→ **Problem description**: Reproduce each of the rows below verbatim, from the first to the last.

→ **Given information**:
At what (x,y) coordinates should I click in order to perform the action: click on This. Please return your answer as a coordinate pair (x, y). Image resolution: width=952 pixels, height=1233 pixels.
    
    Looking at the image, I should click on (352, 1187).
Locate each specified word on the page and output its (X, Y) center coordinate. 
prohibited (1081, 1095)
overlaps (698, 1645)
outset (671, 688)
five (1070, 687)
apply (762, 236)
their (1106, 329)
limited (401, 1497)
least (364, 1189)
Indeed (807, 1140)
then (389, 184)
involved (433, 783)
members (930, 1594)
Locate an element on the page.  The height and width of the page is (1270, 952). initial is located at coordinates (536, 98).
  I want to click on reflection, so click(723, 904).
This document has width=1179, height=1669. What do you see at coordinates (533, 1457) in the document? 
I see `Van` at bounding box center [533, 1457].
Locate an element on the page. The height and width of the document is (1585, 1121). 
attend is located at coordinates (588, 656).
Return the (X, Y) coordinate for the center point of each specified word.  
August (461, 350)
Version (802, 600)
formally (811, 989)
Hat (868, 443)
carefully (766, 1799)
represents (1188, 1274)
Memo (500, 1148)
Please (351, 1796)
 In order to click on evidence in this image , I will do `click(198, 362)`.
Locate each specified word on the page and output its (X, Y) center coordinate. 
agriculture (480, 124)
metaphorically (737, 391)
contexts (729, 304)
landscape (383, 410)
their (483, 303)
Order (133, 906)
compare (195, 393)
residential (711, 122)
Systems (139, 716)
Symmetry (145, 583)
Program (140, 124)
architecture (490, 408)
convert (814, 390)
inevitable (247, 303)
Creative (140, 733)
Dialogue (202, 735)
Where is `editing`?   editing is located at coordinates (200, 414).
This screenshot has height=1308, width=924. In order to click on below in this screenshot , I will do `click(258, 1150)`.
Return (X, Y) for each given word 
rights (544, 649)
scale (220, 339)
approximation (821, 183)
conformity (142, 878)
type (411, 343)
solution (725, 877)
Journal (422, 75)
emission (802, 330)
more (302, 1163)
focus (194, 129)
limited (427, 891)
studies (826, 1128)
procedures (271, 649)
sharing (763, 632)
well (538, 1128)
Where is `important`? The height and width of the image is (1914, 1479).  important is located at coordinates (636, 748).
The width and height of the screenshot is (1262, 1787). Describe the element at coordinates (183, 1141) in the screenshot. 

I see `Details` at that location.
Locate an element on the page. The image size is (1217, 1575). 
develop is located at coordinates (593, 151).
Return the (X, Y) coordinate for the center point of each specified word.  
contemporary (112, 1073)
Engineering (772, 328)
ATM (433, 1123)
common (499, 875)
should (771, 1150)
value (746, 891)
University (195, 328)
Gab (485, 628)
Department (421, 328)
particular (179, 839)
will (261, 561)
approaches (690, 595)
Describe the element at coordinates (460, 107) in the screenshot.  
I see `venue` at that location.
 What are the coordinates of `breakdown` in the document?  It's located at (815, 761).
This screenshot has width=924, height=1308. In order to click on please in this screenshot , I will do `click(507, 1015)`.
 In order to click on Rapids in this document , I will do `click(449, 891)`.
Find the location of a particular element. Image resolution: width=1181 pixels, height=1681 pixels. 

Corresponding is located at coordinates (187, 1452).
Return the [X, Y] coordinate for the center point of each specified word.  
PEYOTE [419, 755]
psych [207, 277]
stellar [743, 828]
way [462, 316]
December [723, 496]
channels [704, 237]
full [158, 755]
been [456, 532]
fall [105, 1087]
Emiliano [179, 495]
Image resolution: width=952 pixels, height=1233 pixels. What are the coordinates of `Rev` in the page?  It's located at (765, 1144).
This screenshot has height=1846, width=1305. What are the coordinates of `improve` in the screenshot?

→ **Answer to this task**:
At what (x,y) coordinates should I click in order to perform the action: click on This. Please return your answer as a coordinate pair (x, y). Image resolution: width=952 pixels, height=1233 pixels.
    
    Looking at the image, I should click on (352, 1187).
Locate each specified word on the page and output its (X, Y) center coordinate. 
prohibited (1081, 1095)
overlaps (698, 1645)
outset (671, 688)
five (1070, 687)
apply (762, 236)
their (1106, 329)
limited (401, 1497)
least (364, 1189)
Indeed (807, 1140)
then (389, 184)
involved (433, 783)
members (930, 1594)
Locate an element on the page.  The height and width of the page is (1270, 952). initial is located at coordinates (536, 98).
  I want to click on reflection, so click(723, 904).
This document has width=1179, height=1669. What do you see at coordinates (533, 1457) in the document? 
I see `Van` at bounding box center [533, 1457].
Locate an element on the page. The height and width of the document is (1585, 1121). 
attend is located at coordinates (588, 656).
Return the (X, Y) coordinate for the center point of each specified word.  
August (461, 350)
Version (802, 600)
formally (811, 989)
Hat (868, 443)
carefully (766, 1799)
represents (1188, 1274)
Memo (500, 1148)
Please (351, 1796)
 In order to click on evidence in this image , I will do `click(198, 362)`.
Locate each specified word on the page and output its (X, Y) center coordinate. 
agriculture (480, 124)
metaphorically (737, 391)
contexts (729, 304)
landscape (383, 410)
their (483, 303)
Order (133, 906)
compare (195, 393)
residential (711, 122)
Systems (139, 716)
Symmetry (145, 583)
Program (140, 124)
architecture (490, 408)
convert (814, 390)
inevitable (247, 303)
Creative (140, 733)
Dialogue (202, 735)
Where is `editing`?   editing is located at coordinates (200, 414).
This screenshot has height=1308, width=924. In order to click on below in this screenshot , I will do `click(258, 1150)`.
Return (X, Y) for each given word 
rights (544, 649)
scale (220, 339)
approximation (821, 183)
conformity (142, 878)
type (411, 343)
solution (725, 877)
Journal (422, 75)
emission (802, 330)
more (302, 1163)
focus (194, 129)
limited (427, 891)
studies (826, 1128)
procedures (271, 649)
sharing (763, 632)
well (538, 1128)
Where is `important`? The height and width of the image is (1914, 1479).  important is located at coordinates (636, 748).
The width and height of the screenshot is (1262, 1787). Describe the element at coordinates (183, 1141) in the screenshot. 

I see `Details` at that location.
Locate an element on the page. The image size is (1217, 1575). 
develop is located at coordinates (593, 151).
Return the (X, Y) coordinate for the center point of each specified word.  
contemporary (112, 1073)
Engineering (772, 328)
ATM (433, 1123)
common (499, 875)
should (771, 1150)
value (746, 891)
University (195, 328)
Gab (485, 628)
Department (421, 328)
particular (179, 839)
will (261, 561)
approaches (690, 595)
Describe the element at coordinates (460, 107) in the screenshot.  
I see `venue` at that location.
 What are the coordinates of `breakdown` in the document?  It's located at (815, 761).
This screenshot has width=924, height=1308. In order to click on please in this screenshot , I will do `click(507, 1015)`.
 In order to click on Rapids in this document , I will do `click(449, 891)`.
Find the location of a particular element. Image resolution: width=1181 pixels, height=1681 pixels. 

Corresponding is located at coordinates (187, 1452).
Return the [X, Y] coordinate for the center point of each specified word.  
PEYOTE [419, 755]
psych [207, 277]
stellar [743, 828]
way [462, 316]
December [723, 496]
channels [704, 237]
full [158, 755]
been [456, 532]
fall [105, 1087]
Emiliano [179, 495]
Image resolution: width=952 pixels, height=1233 pixels. What are the coordinates of `Rev` in the page?  It's located at (765, 1144).
This screenshot has height=1846, width=1305. What are the coordinates of `improve` in the screenshot?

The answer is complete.